A shortage of trades would set our industry back and have disastrous effects on our economy. Our province is in desperate need of housing and we must keep building it.

Within the next decade, Ontario’s construction and maintenance industry will need to hire and train nearly 104,000 additional workers just to keep pace with increased demand and retirements.

So how do we solve the skilled trades problem? The Residential Construction Council of Ontario (RESCON) is suggesting four approaches.

First, there must be a focus on educating and exposing youth to the trades early on in life. Young people aren’t exposed to the trades in school as much as they were in the past when shop classes were part of the regular curriculum. That must change if we are to get more youth into the system.

Technology could also be used to assess the skills and aptitudes of students and direct those with applicable abilities into the trades.

Labour, Training and Skills Development Minister Monte McNaughton is taking steps to fix the system by investing in apprenticeship programs and working to break the stigma attached to the trades. He’s also simplifying the apprenticeship program to make it easier for trainees to navigate the system.

Second, the federal government should expand the Red Seal program and make it easier for qualified skilled trades workers to fill jobs in provinces that need them. Trades such as tower crane operators, elevator installers and mechanics are presently missing from the Red Seal program.

Bringing these trades under the Red Seal umbrella would allow more mobility. Granting the elevator trade Red Seal status, for example, would result in greater inter-provincial mobility of installers and mechanics to Ontario.

Third, immigration needs to be expanded to make it easier for skilled trades to enter and work in Canada. We have always relied on immigration as a means of bringing in the skilled trades workers, but many European countries are also in need of their services, so fewer are opting to come to Canada.

Carpentry-related trades, including low- and high-rise forming, concrete and drain, sewer and watermain and bricklaying are dependent on skilled immigrants. We must ensure that the pipeline continues, but the federal government also must facilitate a pathway into the trades through temporary foreign worker programs.

RESCON has asked the federal government to increase the allocation number for Ontario’s Immigration Nominee Program (OINP) to allow the province the flexibility to recruit for specific skilled trades occupations such as those in the construction industry who do low- and high-rise forming, concrete and drain, and sewer and watermain installation work.
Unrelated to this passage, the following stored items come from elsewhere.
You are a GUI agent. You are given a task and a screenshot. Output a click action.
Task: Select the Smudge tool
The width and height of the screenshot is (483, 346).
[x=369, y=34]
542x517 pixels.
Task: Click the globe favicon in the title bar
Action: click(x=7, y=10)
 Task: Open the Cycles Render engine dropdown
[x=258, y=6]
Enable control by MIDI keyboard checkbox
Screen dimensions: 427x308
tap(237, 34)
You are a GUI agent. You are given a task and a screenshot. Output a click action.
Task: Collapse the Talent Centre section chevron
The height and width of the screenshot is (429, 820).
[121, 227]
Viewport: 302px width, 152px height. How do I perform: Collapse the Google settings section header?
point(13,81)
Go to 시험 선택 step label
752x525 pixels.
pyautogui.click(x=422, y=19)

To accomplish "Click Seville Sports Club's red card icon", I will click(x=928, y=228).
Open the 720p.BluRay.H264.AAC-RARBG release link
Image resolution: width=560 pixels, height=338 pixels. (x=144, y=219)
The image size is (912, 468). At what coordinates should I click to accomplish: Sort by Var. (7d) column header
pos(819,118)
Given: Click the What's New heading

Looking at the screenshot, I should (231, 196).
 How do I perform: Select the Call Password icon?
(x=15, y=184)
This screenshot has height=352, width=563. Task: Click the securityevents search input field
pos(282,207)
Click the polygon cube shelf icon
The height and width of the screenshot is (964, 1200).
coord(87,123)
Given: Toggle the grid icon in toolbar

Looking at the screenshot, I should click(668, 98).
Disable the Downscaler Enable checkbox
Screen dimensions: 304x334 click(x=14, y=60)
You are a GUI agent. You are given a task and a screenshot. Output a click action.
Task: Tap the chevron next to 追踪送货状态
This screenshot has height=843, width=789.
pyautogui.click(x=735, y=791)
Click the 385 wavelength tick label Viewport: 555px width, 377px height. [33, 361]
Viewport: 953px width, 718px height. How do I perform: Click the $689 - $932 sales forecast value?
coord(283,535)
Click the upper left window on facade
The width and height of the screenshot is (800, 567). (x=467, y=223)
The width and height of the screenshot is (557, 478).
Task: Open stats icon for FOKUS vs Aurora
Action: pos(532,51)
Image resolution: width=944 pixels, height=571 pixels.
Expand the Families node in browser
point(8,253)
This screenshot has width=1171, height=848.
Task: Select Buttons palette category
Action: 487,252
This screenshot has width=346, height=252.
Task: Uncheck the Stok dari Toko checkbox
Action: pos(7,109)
A modified OINP system is needed to consider the transient nature of the construction industry. The requirement that the applicant be sponsored and tied to one employer, for example, needs to be removed to reflect the fact that workers move around for work.

We have also suggested that a “trusted employer program” be started within the Temporary Foreign Workers Program, which would reward compliant businesses with a streamlined process to hire workers.

Fourth, we must also find a way to get more women into the skilled trades. Women presently make up about 7% of trades in Ontario, so clearly more must be done to raise awareness of opportunities.

We are hopeful that our ideas gain traction, as there is no better time to take up a career in the trades.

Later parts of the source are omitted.